━━━━━ TEXT TO READ

16 March 2016

The Perils of Thinking Straight

When Thinking Straight is exhausting, downtime helps

"Thinking straight" is hard work for some kids - just getting through an average day is a feat of endurance and nuclear meltdowns can occur with worrying frequency. You might know someone like this (it might be your kid) and you are baffled as to why, for no apparent reason, they seem to melt down on a regular basis.

I'm writing this post to clue you in dear readers: mums, teachers, friends of people with kids like mine. I'm reminding us all that for kids whose brains are a bit quirky (like those with dyslexia or ADHD), thinking straight is hard work.

What I mean is, ordering your thoughts, sequencing your actions, forcing your jumping-about, big-picture brain to work in a straight, ordered line, day after day, hour after hour is flippin exhausting.
The daily routine of getting up, getting dressed and ready, getting out the door on time EVERY DAY is like running a marathon every single day, with no end in sight.

Always running to catch up

Sitting down concentrating, following rules, listening without moving, taking in information in a linear way at school all day long - exhausting. (Not to mention frustrating and often demoralising).
Then after a long tiring day at school, there's coming home, racing off to scheduled activities with no down-time, forcing your brain to concentrate just a bit longer to complete homework in that linear way (or face the consequences), and then get into bed on time and hope your brain will switch off soon so you can sleep???!!

And then to know that tomorrow you have to get up and do it all again. Every. Day. Week after week. Month after month.

It feels like a prison sentence.

━━━━━━━━━━

= PROBLEMS =
**a)** Decide whether each statement agrees with the post about thinking straight, answering yes or no and quoting the words that settle it: (i) For kids with dyslexia or ADHD, thinking straight is described as hard work. (ii) The daily routine of getting out the door is compared to running a marathon once a week. (iii) After school, there is plenty of down-time before homework.
**b)** Reproduce a passage of the post about thinking straight word for word, beginning at the words "Sitting down concentrating, following" and stopping after the words "week. Month after month.".
Rely only on the post about thinking straight.

━━━━━ ENTRIES PROVIDED

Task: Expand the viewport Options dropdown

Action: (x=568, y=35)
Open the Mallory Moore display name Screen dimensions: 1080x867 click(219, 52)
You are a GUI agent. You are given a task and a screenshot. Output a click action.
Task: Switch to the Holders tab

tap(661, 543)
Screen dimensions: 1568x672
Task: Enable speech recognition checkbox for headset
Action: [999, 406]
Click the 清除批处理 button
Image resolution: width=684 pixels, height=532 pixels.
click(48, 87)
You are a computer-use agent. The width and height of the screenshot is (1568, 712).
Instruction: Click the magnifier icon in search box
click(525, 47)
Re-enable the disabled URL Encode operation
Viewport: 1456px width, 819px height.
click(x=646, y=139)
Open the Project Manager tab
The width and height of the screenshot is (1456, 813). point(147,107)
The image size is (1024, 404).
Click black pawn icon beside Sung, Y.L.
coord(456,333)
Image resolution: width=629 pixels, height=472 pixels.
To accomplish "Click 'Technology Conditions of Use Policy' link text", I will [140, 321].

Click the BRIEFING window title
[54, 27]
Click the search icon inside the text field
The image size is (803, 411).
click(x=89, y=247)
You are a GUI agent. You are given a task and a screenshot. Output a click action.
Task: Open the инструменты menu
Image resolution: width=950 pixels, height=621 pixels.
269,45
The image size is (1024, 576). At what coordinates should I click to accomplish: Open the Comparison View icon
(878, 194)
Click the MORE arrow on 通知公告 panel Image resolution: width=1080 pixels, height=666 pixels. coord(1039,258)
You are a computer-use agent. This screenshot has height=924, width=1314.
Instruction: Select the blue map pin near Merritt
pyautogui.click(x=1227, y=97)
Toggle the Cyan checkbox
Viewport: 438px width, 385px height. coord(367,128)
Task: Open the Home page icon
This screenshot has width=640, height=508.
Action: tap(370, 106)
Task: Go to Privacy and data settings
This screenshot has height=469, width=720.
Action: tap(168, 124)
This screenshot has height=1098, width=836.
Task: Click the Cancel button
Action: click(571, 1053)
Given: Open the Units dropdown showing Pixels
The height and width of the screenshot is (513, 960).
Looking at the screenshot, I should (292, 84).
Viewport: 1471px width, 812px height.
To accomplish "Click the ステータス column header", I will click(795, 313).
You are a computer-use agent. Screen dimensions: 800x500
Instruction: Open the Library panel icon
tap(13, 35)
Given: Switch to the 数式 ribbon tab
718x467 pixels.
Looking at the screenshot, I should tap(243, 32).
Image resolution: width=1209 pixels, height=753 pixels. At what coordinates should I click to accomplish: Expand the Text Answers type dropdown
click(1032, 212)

━━━━━━━━━━

= SOLUTIONS TO THE EXERCISE =
**a)**
(i) Yes: "for kids whose brains are a bit quirky (like those with dyslexia or ADHD), thinking straight is hard work."
(ii) No: "is like running a marathon every single day, with no end in sight."
(iii) No: "racing off to scheduled activities with no down-time"

**b)**
Sitting down concentrating, following rules, listening without moving, taking in information in a linear way at school all day long - exhausting. (Not to mention frustrating and often demoralising).
Then after a long tiring day at school, there's coming home, racing off to scheduled activities with no down-time, forcing your brain to concentrate just a bit longer to complete homework in that linear way (or face the consequences), and then get into bed on time and hope your brain will switch off soon so you can sleep???!!

And then to know that tomorrow you have to get up and do it all again. Every. Day. Week after week. Month after month.